Collected data
···

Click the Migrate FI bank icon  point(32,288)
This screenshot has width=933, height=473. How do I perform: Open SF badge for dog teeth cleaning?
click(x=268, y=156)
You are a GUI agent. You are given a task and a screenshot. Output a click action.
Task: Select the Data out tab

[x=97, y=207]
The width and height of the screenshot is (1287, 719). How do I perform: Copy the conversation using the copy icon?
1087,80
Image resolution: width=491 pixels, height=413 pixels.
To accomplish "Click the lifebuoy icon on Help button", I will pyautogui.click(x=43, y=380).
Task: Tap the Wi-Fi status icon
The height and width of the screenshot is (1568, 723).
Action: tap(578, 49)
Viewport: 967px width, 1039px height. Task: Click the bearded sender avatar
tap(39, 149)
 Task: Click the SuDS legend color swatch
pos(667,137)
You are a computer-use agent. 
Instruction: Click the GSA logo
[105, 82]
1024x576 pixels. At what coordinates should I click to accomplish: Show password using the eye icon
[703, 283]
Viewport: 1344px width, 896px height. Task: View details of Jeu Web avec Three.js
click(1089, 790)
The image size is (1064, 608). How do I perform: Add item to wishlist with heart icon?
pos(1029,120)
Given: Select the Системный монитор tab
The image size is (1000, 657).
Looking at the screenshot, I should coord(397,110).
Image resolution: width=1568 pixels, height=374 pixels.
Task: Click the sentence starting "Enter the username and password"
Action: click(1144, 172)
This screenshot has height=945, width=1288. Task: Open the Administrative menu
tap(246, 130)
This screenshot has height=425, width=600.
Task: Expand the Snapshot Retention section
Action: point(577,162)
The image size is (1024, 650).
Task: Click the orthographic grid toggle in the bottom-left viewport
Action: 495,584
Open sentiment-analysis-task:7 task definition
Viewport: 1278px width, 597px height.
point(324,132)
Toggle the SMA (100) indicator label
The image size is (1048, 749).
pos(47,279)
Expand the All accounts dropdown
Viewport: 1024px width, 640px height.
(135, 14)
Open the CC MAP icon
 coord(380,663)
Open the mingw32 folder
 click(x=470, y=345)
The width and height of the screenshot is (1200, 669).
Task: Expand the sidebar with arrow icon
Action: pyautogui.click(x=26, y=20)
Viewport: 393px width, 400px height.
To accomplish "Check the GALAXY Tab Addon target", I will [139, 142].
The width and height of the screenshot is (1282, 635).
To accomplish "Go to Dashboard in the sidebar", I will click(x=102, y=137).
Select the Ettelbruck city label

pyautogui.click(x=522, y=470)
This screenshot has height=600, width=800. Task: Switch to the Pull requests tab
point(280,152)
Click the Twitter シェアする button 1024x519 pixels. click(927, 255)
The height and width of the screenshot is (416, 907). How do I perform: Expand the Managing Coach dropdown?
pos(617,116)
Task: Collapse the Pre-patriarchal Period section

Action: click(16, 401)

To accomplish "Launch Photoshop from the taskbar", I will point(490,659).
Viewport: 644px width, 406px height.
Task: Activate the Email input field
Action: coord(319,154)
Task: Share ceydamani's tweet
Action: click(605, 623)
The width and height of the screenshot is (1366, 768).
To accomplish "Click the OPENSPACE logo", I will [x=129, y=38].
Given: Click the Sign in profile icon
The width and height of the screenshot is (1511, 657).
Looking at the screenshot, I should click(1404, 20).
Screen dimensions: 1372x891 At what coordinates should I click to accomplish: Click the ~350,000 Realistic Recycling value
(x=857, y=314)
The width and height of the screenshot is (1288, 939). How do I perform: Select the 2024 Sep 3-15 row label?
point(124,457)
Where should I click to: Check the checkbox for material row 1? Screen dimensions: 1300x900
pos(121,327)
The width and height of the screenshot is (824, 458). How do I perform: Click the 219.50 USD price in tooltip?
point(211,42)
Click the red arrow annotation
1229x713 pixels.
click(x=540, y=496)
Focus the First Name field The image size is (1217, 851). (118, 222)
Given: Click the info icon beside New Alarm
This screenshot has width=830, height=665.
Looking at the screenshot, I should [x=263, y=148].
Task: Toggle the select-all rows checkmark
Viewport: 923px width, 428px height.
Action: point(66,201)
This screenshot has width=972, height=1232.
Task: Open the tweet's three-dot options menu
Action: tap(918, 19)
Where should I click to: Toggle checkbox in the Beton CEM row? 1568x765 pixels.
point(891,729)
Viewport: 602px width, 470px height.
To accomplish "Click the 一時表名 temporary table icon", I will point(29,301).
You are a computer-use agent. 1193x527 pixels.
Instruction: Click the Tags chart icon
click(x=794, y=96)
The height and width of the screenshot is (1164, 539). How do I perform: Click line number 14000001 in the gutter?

···

§ EXERCISE REQUIREMENTS
Go through the entries and report every line with the string "computer".

§ WRITTEN ANSWER
You are a computer-use agent. 
You are a computer-use agent. 1193x527 pixels.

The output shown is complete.